Much of an app’s UI/UX and design work can be replicated between iOS and Android versions but two entirely different codebases in different languages and using different tools need to be created. And ultimately, it is the development rather than design work that accounts for the lion’s share of costs associated with first building and then maintaining and iterating on an app.
But many app owners still prefer to take on the additional cost and allocation of other resources that developing both native Android and iOS mobile apps. Why? Native apps also offer advantages that, in some circumstances, are judged strategically significant enough to swing the balance.
Native apps have an edge on hybrid equivalents when it comes to performance for a few reasons. The first is that they harness the processing power of the device, usually a smartphone or tablet, they are designed to run on, rather than rely on a browser. For simple, light apps, the resources offered by a modern browser can be more than enough to provide for a great user experience. But for heavier apps that use a lot of resources, being able to tap directly into a device’s processor can make a meaningful difference to performance or even be necessary.
Processing power is not the only dependency a mobile app can have on device hardware. Many apps also, for example, make use of a mobile device’s camera. Touch ID (fingerprint security), microphone, GPS and accelerometer are other device hardware elements an app may need to work with to offer its full range of functionalities.
Because native mobile apps run directly on a device’s OS, they can more directly connect (via APIs) to the different elements of its hardware. The benefit of that is especially pronounced for iOS apps because Apple designs both its hardware and OS in a closely integrated way. The Android OS, meanwhile, is a Google product and runs on the hardware of many different brands of mobile devices, from Samsung to Huawei and HTC. The OS is still usually well integrated with the hardware but not quite as perfectly as is the case with Apple products where the OS and devices are both developed by the same company.

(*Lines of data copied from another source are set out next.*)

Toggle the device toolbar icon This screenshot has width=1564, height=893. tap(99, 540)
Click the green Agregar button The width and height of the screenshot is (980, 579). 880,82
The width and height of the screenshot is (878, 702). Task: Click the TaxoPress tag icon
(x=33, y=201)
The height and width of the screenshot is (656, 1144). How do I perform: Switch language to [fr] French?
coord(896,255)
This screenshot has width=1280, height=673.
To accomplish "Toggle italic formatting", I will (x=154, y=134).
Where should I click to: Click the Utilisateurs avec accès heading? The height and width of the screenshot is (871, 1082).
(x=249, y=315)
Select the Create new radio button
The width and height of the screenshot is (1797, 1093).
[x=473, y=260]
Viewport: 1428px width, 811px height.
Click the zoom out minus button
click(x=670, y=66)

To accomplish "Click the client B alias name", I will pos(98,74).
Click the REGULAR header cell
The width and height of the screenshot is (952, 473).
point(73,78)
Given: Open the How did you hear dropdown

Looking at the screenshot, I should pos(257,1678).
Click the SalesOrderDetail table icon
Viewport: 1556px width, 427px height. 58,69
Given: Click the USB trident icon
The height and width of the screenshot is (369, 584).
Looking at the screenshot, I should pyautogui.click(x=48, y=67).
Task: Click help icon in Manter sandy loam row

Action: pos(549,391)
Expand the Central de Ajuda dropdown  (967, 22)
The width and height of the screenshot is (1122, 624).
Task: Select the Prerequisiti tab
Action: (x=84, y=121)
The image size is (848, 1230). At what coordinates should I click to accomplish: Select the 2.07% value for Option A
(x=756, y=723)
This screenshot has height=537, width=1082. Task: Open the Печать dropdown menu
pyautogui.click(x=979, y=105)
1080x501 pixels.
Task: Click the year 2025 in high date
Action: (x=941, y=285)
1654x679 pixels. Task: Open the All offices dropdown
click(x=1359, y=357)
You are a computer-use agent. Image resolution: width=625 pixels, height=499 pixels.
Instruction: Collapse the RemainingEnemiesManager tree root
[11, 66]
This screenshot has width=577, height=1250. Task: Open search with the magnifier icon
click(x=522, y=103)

Web apps can still access and make use of a device’s hardware but have to do so through an additional layer of abstraction because they run on a browser, which runs on an OS, which is overlaid on the hardware. Workarounds are required and do have an impact on performance, to a greater or lesser extent depending on the hardware demands of the app’s functionality.
However, if the app being built doesn’t need to access and work closely with a device’s hardware, the difference between a native and hybrid web app can, thanks to improvements in contemporary browsers, be negligible when modern hybrid frameworks like React Native or Flutter are used. However, a native app will still usually be the better option if the app does need to work closely with the hardware of the devices it will run on.
A further addition to the pro column in favour of native vs web apps is that the former can run asynchronously. In layman’s terms that means dynamic information is stored locally on the device itself and updates by syncing with the information stored on a server. Modern frameworks like Flutter and React Native and features of the mark-up programming language HTML5 now go a long way to enabling web-based apps achieve something similar. However, native apps still have an edge here.
A sometimes overlooked additional strength of native apps is the distribution and accessibility advantage of being eligible for inclusion in official app stores – Android’s Google Play and Apple’s App Store. These two app libraries, which account for the lion’s share of app downloads globally, only permit the inclusion of native apps. An app being available in Play, the App Store, or both, makes it easier for users to access and install and can hugely increase download numbers for apps that target the general public as users. An app’s inclusion can have a big say in its relative success, especially if addressing a competitive market.
The downside to a native app being distributed through either Play or the App Store is that Google and Apple subsequently take a significant cut, typically 30%, of any income generated by an app over the entire history of its use.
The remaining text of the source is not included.